Moderator panel, Ashok Kumar Virpuri, menekankan bahwa "elemen kepercayaan yang hilang" ini adalah masalah yang terus-menerus dibicarakan di panggung dunia. Pertanyaan utamanya adalah, bagaimana negara-negara dapat bekerja lebih erat untuk mengatasi ancaman bersama ketika fondasi kepercayaan itu sendiri rapuh?
Seringkali, teknologi itu sendiri dituduh sebagai biang keladi runtuhnya kepercayaan. Namun, para panelis dalam diskusi ini menolak pandangan tersebut. Manon Leblanc Coordinator for Cyber Issues and Deputy Head of Hybrid Threats. And Cyber Division, European External Action Service, berpendapat bahwa defisit kepercayaan bukan diciptakan oleh teknologi itu sendiri. Sebaliknya, ia menegaskan bahwa krisis kepercayaan ini diciptakan oleh negara dan niat mereka, nilai-nilai, upaya, dan komitmen mereka.
Teknologi pada dasarnya netral. Leblanc memberikan contoh bagaimana AI dapat digunakan untuk kebaikan, seperti meningkatkan layanan kesehatan, namun juga dapat digunakan untuk tujuan destruktif, seperti untuk penargetan drone. Yang menjadi masalah adalah transparansi dan niat di balik penggunaan teknologi tersebut.
Defisit kepercayaan ini berdampak langsung pada kemampuan komunitas internasional untuk bertindak secara kolektif. Dalam konteks ketidakpastian geopolitik dan ketidakpercayaan, "aksi kolektif menjadi menantang".
Ini adalah inti dari tantangan siber.

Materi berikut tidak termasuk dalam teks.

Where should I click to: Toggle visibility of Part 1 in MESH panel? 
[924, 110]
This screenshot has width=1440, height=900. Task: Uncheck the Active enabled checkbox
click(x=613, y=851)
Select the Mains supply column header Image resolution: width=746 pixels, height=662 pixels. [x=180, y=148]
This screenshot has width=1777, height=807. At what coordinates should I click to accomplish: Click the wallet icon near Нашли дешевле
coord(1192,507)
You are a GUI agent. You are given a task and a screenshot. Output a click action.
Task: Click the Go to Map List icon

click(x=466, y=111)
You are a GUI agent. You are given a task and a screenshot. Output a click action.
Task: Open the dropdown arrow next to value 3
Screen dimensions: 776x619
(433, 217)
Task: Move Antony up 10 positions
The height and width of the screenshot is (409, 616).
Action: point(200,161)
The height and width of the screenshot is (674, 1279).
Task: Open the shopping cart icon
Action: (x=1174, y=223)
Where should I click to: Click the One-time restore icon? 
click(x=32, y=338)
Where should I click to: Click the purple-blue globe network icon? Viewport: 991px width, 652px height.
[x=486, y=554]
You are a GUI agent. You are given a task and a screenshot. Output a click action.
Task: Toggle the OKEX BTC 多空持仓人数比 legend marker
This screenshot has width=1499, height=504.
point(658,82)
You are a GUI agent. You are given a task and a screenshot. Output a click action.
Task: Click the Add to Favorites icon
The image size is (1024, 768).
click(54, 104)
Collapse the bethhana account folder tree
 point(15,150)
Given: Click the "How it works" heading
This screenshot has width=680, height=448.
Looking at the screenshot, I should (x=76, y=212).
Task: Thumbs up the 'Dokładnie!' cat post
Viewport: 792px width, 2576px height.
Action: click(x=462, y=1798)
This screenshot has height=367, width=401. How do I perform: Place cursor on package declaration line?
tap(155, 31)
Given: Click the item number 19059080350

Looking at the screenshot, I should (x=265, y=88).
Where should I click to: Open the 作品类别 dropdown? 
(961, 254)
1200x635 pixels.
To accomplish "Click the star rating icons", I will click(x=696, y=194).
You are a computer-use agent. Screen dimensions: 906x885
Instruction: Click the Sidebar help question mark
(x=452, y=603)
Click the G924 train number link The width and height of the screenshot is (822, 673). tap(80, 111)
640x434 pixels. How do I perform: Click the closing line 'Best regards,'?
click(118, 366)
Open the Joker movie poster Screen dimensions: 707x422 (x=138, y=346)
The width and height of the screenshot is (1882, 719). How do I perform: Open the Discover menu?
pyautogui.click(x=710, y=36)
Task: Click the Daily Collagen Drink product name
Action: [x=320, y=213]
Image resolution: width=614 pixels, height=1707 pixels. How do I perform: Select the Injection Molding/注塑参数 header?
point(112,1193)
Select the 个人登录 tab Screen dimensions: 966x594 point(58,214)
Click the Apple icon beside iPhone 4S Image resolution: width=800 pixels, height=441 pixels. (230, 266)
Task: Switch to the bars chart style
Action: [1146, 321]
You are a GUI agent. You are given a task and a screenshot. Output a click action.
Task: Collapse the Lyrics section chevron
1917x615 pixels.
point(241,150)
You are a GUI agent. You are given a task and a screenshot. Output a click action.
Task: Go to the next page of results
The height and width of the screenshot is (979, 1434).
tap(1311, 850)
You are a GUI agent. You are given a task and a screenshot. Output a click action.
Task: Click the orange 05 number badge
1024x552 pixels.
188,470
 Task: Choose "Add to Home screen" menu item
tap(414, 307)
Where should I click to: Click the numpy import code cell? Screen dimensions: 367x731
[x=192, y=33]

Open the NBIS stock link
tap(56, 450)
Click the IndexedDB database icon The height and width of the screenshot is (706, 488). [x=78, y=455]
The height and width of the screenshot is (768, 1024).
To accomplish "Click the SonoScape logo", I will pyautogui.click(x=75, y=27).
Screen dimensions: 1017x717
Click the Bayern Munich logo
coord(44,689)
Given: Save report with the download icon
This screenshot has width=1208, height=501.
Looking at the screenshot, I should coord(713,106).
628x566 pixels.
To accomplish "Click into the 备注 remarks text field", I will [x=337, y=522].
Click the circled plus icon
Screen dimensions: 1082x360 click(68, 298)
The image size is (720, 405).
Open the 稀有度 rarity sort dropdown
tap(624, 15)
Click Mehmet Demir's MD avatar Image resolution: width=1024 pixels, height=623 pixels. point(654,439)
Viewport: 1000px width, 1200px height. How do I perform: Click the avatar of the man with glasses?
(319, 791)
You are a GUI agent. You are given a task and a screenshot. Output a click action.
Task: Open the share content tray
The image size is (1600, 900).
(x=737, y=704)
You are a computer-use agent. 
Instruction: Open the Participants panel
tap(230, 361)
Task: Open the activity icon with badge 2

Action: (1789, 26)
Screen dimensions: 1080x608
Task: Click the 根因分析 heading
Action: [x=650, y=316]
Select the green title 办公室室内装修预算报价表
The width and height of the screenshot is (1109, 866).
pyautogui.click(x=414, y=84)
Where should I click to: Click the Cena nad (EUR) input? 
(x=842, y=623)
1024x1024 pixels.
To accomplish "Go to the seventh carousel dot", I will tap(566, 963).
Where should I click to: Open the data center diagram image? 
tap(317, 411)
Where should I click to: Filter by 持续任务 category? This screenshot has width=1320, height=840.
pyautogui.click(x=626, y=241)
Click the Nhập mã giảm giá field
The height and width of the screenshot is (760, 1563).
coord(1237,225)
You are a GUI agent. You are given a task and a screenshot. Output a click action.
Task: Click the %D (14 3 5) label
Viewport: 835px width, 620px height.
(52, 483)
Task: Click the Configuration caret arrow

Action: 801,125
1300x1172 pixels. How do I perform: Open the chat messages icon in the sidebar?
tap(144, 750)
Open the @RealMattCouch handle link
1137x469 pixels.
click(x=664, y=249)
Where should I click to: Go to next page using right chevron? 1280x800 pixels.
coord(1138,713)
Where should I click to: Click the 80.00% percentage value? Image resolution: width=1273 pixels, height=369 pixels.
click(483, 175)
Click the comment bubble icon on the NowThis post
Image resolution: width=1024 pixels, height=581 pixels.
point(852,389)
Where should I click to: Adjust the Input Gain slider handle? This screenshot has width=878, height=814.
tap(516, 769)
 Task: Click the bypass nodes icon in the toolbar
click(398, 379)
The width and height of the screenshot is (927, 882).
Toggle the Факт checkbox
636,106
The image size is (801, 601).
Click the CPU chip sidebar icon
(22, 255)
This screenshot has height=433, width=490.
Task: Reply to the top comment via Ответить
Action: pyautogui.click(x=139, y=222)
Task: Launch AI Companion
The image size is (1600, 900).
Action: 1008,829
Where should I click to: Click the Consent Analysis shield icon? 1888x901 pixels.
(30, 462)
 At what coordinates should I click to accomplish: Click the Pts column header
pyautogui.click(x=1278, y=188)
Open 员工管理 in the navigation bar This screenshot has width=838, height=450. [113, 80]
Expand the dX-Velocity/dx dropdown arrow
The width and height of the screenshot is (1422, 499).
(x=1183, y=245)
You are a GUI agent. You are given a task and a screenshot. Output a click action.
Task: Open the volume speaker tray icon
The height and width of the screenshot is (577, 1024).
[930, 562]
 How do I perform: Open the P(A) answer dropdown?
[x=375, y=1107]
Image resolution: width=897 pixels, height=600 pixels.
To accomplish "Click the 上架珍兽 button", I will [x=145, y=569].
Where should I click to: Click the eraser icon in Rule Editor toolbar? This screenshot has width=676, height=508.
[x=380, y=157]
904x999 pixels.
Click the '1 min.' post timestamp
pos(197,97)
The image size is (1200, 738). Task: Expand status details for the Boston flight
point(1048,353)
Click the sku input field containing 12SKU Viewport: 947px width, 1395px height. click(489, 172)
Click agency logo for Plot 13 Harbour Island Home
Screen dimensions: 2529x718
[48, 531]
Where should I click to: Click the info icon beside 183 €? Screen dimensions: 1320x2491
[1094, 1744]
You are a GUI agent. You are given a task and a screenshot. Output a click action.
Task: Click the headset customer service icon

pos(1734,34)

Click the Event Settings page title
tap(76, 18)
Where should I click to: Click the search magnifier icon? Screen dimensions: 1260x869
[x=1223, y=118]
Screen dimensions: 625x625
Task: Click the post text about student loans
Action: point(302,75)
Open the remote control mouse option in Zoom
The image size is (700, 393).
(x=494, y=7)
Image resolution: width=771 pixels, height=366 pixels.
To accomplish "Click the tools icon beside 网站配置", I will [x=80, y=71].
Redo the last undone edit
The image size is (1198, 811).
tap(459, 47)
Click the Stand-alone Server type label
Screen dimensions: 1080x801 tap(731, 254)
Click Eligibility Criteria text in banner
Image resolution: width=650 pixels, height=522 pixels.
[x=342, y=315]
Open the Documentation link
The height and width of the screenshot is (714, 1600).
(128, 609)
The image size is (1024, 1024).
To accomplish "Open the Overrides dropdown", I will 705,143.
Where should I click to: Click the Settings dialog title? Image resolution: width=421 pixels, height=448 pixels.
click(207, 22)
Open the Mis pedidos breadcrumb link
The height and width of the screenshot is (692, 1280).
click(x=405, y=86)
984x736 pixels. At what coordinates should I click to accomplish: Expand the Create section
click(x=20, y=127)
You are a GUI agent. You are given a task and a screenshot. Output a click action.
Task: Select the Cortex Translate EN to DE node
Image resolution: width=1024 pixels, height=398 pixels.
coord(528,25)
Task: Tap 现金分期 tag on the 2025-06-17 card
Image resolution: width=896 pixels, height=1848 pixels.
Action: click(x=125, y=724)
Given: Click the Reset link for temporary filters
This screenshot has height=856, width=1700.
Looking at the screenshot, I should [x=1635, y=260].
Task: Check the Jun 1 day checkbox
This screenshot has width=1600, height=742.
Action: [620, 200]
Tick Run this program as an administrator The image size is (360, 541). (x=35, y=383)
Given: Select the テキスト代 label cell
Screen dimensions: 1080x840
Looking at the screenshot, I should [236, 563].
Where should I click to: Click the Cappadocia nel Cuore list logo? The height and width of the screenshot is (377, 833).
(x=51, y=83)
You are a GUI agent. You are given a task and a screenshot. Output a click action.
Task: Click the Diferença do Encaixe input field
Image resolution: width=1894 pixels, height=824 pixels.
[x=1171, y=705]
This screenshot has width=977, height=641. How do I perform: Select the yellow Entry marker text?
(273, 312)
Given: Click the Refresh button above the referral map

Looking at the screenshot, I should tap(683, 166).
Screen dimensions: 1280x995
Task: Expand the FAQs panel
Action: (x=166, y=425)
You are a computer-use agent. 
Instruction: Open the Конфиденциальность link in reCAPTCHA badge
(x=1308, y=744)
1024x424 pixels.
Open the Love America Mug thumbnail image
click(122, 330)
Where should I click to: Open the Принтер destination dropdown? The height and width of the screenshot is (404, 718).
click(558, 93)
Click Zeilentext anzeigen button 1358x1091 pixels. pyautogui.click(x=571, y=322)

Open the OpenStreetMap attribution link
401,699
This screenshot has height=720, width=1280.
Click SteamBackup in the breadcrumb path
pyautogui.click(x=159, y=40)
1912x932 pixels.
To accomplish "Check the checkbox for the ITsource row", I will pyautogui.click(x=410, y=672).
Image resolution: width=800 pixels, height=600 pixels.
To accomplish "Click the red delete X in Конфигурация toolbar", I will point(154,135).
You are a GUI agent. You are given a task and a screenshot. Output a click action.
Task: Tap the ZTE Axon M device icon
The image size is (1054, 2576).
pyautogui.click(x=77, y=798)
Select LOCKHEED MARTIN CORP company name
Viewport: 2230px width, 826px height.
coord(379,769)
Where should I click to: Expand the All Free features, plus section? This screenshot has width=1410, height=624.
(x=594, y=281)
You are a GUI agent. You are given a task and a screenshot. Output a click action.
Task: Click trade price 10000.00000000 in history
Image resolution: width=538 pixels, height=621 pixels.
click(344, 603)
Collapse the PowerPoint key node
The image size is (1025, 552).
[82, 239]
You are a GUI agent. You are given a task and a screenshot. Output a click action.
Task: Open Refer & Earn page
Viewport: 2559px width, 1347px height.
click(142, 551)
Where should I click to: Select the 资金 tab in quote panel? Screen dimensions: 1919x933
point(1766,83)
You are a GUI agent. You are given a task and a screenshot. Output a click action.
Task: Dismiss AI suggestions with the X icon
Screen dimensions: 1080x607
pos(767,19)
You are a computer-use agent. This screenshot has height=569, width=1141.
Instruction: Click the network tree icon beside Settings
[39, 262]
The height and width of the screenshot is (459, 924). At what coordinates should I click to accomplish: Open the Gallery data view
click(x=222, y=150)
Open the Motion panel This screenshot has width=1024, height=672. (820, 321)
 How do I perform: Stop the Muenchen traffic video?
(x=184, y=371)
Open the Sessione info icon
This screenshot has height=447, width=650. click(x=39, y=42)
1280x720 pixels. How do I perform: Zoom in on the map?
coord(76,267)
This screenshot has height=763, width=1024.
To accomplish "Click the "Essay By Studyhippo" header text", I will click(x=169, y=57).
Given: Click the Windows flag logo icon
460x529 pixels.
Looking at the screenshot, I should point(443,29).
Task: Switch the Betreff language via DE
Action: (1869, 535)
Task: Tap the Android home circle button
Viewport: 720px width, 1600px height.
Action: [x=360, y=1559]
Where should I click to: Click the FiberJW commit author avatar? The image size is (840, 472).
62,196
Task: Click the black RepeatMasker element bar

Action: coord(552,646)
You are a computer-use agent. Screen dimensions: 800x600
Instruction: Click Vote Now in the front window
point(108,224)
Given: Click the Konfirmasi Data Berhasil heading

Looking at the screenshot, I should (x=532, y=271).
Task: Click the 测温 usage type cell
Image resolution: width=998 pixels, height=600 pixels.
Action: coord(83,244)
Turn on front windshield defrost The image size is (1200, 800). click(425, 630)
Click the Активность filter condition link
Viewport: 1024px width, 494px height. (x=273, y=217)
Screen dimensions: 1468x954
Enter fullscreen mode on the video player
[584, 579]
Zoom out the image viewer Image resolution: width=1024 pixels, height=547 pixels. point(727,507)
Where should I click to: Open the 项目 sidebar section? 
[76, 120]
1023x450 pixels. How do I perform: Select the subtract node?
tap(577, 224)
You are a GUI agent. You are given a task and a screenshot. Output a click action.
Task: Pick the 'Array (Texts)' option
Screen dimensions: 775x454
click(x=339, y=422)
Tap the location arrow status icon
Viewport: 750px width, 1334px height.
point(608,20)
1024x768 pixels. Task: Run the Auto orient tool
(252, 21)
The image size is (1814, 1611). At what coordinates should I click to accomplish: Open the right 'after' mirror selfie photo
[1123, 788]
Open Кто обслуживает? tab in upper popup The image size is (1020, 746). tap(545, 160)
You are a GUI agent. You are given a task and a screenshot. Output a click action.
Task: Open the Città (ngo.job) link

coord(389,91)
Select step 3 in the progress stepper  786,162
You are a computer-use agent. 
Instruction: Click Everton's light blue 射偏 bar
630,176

Kerja sama sangat dibutuhkan untuk mengatasi ancaman yang tidak mengenal batas negara, namun dialog menjadi sulit justru ketika paling dibutuhkan.
Lantas, bagaimana kepercayaan dapat dibangun kembali? Para panelis sepakat bahwa ini adalah proses yang lambat, disengaja, dan harus didasarkan pada tindakan nyata. Ambassador Ghaffar menekankan bahwa kepercayaan dan keyakinan tidak dapat dibangun dalam semalam. Hal ini harus ditunjukkan melalui tindakan kerja sama kecil serta dialog yang berkelanjutan dan penuh hormat.
Di sinilah peran platform multilateral seperti PBB menjadi sangat penting. PBB bisa menjadi wadah untuk dialog, tidak hanya dengan negara-negara yang sepemikiran, tetapi juga dengan mereka yang memiliki pandangan berbeda.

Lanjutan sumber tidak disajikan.